Genomic data for entire genebank collections (https://www.pflanzenforschung.de/de/forschung-plant-2030/projekte/274/detail#english) will be soon be available for analysis. This could accelerate the breeding process, if accessions of crop species harbouring interesting introgressions could be identified and used immediately. Although we demonstrate the utility of the method for wheat, it could easily be applied to other species.

Methods

Plant materials and whole genome resequencing

For each selected genebank accession (Table S4), 10 seeds were retrieved from the Federal ex situ Genebank for Agricultural and Horticultural Plants of Germany maintained at the Leibniz Institute of Plant Genetics and Crop Plant Research (IPK) in Gatersleben. Seeds were sown in small pots (Ø 5 cm) filled with a soil mixture of 70% Substrat 1 (Fa. Klasmann-Deilmann, Geeste, Germany), 20% compost, and 10% sand. Seedlings were grown under controlled greenhouse conditions (14-h/10-h day/night, ~ 15–18/ ~ 12–15 °C day/night). For DNA extraction, fresh leaves were cut from four plants of each accession at the two-leaf stage. The leaves were dried with silica gel at room temperature for 10 days. At the three-leaf stage, plants were transferred to pots (Ø 14 cm) filled with a soil mixture of 40% Substrat 2 (Fa. Klasmann-Deilmann), 50% compost, and 10% sand, and grown under controlled greenhouse conditions (16-h/8-h day/night, ~ 20–23/ ~ 17–20 °C day/night) until maturity.

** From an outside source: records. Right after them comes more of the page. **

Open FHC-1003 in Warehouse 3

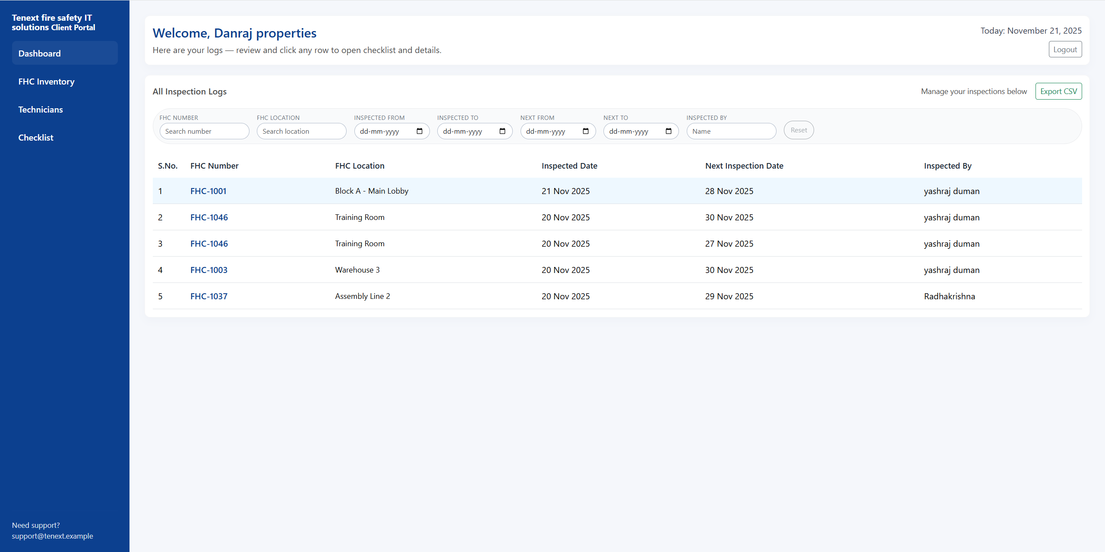[x=209, y=270]
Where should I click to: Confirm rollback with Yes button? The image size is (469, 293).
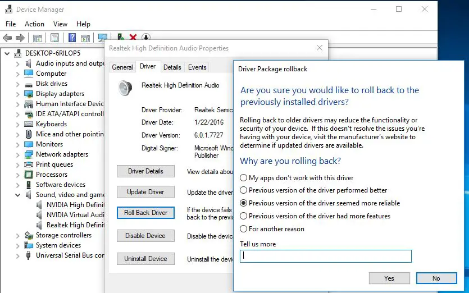(389, 278)
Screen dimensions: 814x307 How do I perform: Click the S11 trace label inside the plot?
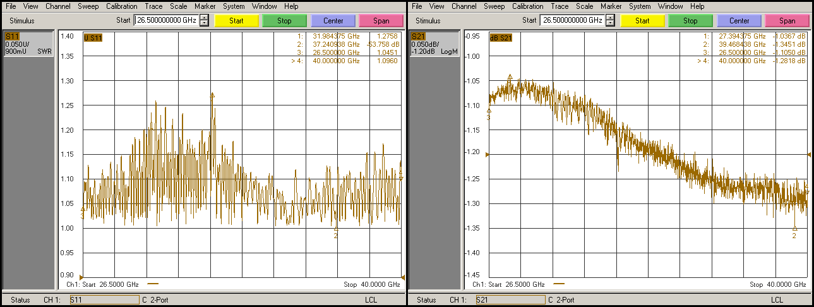click(93, 37)
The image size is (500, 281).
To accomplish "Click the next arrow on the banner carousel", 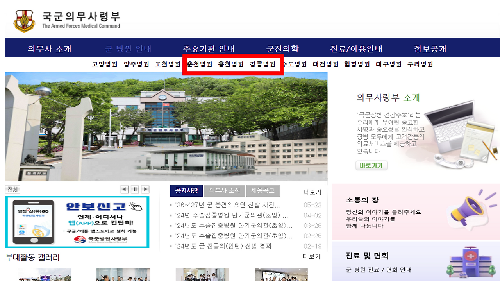I will coord(145,189).
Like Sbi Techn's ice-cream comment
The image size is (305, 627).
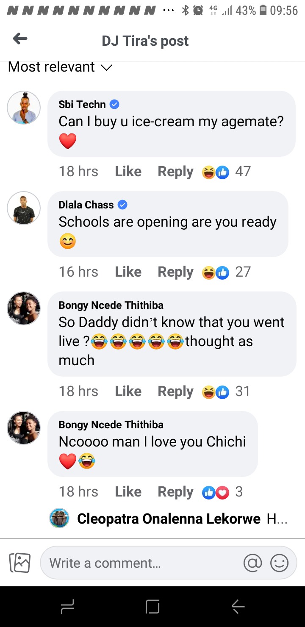point(128,172)
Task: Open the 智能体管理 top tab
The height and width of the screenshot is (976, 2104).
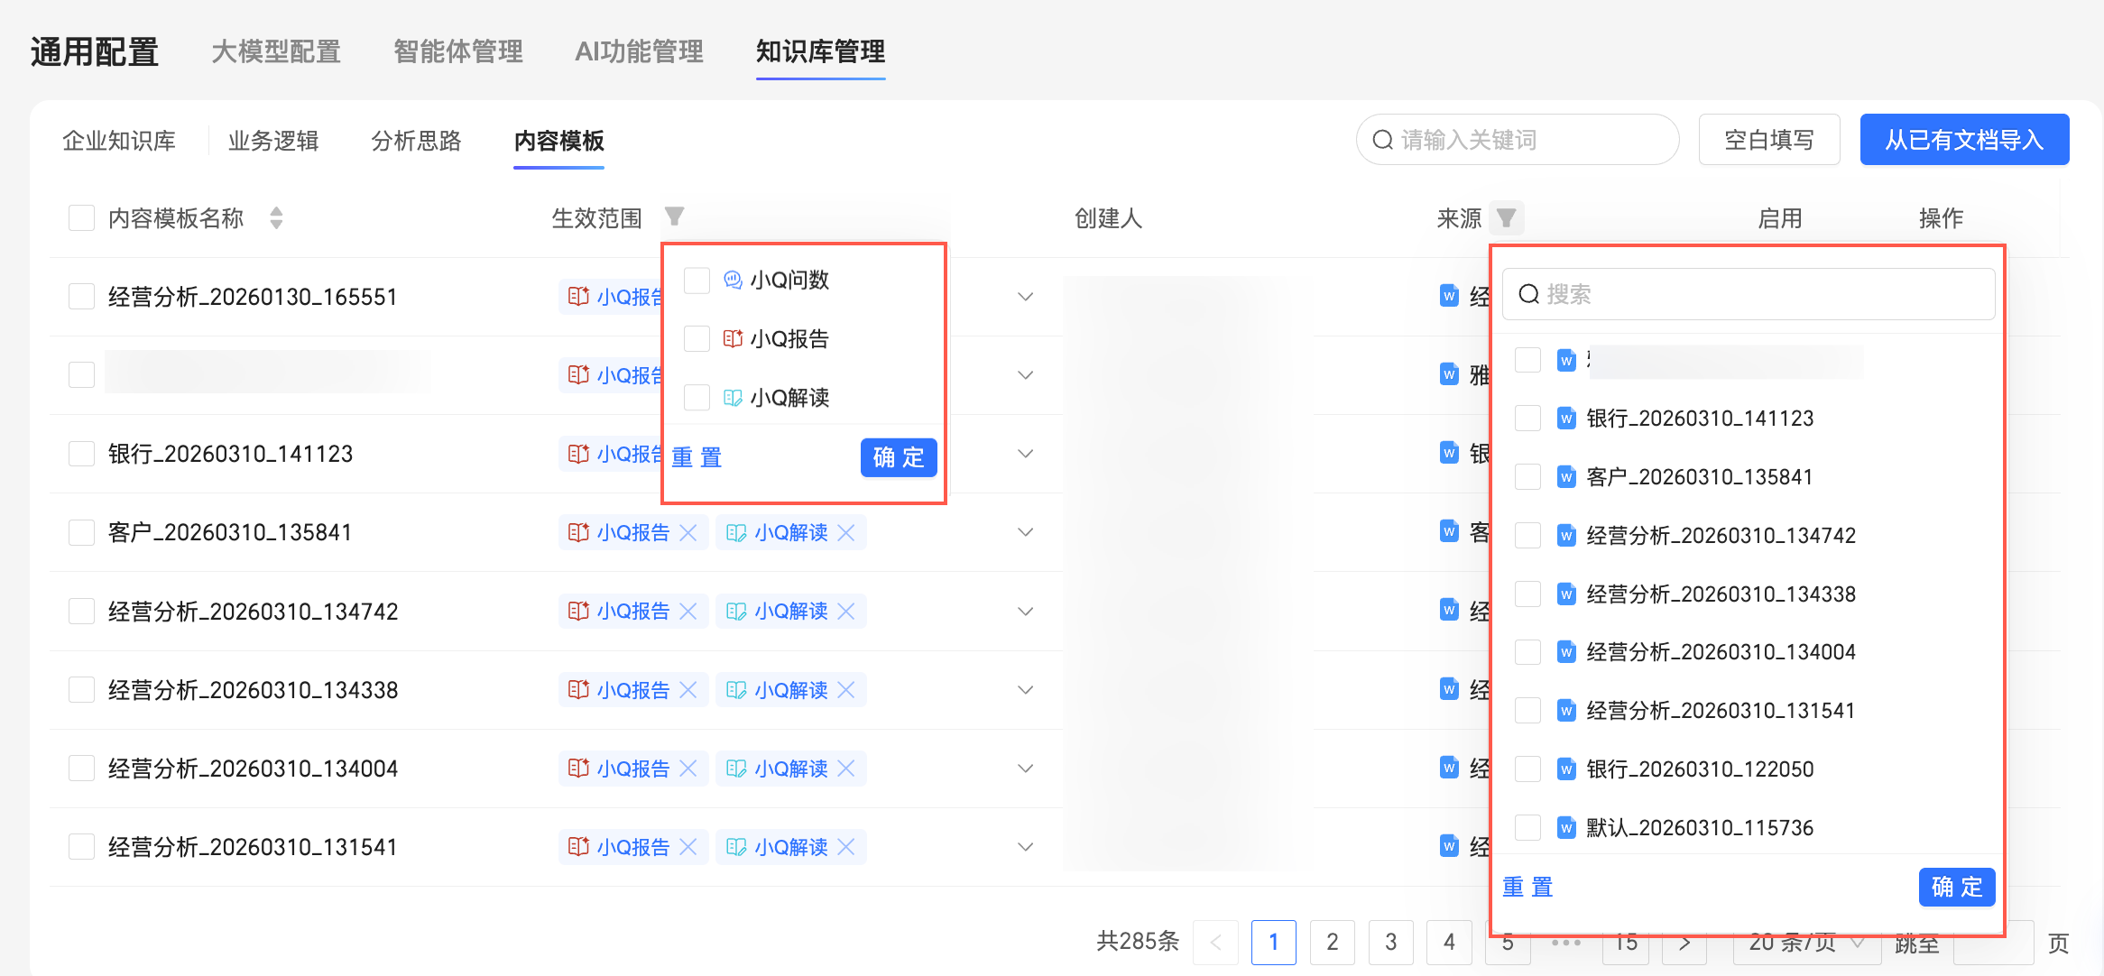Action: (458, 51)
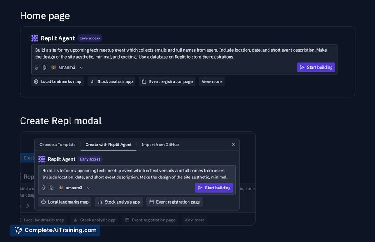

Total DNA was extracted separately from dried leaf tissue of four individuals per genebank accession using a DNeasy Plant Kit (QIAGEN, Hilden, Germany) according to the manufacturer’s instructions. The WGS library (Nextera DNA Flex, genomic DNA input: 100–500 ng) was prepared according to the standard protocols of the manufacturer (Illumina, Inc., San Diego, CA, USA). The library was quantified by qPCR (KAPA Library Quantification Kit; KAPA Biosystems, Wilmington, MA, USA) and sequenced on the NovaSeq 6000 platform (Illumina, Inc.; run type: SP PE 151) at the IPK.

Coverage analysis

Raw sequencing data were adapter- and quality-trimmed with Trim Galore (version 0.4.0; non default parameters: quality ≥ 30, read length ≥ 50; https://github.com/FelixKrueger/TrimGalore). Trimmed reads were individually mapped against the wheat RQAs using BWA-mem (v0.7.15-r1140) (Li, 2013). Unmapped reads, supplementary reads, and non-primary alignments were removed from mapped reads using SAMtools (–F 2308) before computing depth. Finally, depth was aggregated and visualised with R62. For visualisation, coverage was displayed on a logarithmic scale using log(x + ε) transformation with ε = 0.01.

Gene predictions

For predicting resistance genes in introgressed regions, all 10 wheat RQAs63,64 were analysed using GeMoMa (version 1.8), a homology-based gene prediction program that allows annotations to be transferred from one genome to another. Known resistance genes located in the potential introgressions were used as reference genes. We used the known resistance genes Yr5 and Yr746, as well as TraesCS2A01G040000, which was identified in Chinese Spring using the primers AX_948171722AS and AX_945219402AS39, and corresponds to PGSB_gene_1945 in the cv. Jagger RQA35. Predicted genes were filtered based on the amino acid identity of their encoded products to the reference protein (≥ 80%).

Statement

We confirm that experimental research and field studies on plants (either cultivated or wild), including the collection of plant material, comply with relevant institutional, national, and international guidelines and legislation.